Pull out every line from the entries below that contains the string "Florance".

+++ Dataset records

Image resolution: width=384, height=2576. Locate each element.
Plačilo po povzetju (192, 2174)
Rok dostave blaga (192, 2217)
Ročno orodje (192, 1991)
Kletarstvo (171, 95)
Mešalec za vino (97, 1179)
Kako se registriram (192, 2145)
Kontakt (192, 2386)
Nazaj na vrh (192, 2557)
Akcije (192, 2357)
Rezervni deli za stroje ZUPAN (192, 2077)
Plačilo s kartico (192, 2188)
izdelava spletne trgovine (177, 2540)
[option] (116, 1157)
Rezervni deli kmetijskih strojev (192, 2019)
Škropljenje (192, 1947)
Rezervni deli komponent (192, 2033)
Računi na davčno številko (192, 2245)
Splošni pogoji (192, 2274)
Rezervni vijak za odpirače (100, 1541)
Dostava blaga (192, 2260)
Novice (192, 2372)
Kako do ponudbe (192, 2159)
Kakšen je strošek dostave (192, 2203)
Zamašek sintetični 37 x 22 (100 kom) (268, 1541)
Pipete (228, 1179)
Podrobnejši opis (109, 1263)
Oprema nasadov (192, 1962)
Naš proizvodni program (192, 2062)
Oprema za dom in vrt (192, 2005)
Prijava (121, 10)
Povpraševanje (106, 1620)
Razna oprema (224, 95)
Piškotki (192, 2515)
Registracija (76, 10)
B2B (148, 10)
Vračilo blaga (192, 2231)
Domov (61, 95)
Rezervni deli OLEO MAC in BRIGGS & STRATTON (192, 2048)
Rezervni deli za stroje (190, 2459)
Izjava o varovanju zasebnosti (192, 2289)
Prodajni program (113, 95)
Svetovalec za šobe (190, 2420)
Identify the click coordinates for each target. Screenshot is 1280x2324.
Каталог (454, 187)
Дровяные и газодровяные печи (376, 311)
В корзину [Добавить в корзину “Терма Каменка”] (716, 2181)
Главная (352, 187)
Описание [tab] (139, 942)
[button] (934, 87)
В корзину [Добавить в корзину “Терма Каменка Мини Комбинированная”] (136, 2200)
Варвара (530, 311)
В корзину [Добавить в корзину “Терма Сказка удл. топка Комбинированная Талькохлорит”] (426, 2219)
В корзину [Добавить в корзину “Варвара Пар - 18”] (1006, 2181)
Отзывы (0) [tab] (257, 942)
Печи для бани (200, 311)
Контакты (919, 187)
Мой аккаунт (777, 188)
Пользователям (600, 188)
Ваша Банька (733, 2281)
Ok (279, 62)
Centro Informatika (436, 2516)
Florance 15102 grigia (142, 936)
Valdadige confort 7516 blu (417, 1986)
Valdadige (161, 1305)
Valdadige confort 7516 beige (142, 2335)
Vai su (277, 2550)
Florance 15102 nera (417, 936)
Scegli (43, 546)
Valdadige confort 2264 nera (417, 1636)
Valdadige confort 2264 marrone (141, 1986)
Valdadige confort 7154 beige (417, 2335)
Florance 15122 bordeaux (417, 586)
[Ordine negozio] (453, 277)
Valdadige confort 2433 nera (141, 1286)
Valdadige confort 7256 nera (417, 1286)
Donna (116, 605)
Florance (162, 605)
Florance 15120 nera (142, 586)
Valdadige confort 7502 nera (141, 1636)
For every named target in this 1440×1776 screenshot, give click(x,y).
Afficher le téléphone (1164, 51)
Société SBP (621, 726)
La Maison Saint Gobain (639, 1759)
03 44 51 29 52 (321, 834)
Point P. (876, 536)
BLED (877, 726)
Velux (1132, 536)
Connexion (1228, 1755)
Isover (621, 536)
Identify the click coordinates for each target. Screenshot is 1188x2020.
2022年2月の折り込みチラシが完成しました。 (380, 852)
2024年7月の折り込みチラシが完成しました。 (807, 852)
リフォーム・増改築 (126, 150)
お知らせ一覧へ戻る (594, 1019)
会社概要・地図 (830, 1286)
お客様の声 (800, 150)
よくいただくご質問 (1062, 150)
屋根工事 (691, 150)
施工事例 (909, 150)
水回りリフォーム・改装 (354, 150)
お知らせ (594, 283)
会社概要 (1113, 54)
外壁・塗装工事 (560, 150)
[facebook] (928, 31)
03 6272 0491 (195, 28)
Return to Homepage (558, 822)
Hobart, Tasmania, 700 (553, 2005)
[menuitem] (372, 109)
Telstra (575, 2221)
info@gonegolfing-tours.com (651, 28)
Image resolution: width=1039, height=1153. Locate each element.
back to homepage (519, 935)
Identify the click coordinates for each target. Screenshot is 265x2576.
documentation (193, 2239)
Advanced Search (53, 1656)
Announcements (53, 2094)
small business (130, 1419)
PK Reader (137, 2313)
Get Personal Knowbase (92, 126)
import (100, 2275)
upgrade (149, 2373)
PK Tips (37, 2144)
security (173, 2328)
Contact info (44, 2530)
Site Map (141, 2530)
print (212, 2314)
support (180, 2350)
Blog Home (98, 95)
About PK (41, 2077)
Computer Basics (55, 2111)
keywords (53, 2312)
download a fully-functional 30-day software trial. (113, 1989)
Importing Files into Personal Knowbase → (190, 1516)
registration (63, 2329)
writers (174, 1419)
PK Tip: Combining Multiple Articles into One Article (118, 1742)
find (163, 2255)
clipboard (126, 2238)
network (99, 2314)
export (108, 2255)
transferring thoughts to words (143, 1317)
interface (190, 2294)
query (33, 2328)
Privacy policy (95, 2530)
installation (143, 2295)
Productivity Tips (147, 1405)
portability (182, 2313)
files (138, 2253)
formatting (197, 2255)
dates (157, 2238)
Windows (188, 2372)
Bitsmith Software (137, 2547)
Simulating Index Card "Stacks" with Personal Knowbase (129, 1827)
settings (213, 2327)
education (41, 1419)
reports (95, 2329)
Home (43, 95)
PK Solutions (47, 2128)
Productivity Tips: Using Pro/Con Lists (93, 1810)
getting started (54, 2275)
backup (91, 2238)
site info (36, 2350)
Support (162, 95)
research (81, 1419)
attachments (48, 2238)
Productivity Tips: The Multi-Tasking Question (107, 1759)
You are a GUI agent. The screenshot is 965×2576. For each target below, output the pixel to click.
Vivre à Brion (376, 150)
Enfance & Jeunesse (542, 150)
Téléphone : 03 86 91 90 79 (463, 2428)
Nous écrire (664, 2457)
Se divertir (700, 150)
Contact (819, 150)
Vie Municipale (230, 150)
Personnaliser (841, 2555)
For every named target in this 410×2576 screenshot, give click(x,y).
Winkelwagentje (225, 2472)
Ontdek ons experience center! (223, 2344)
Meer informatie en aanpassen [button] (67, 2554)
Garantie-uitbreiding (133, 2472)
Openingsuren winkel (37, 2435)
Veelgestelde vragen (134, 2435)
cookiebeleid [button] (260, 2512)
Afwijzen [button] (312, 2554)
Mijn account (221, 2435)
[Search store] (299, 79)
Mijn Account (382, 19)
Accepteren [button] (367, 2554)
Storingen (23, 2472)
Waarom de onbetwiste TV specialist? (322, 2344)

++++++

**Answer to the task**
Florance 15102 grigia (142, 936)
Florance 15102 nera (417, 936)
Florance 15122 bordeaux (417, 586)
Florance (162, 605)
Florance 15120 nera (142, 586)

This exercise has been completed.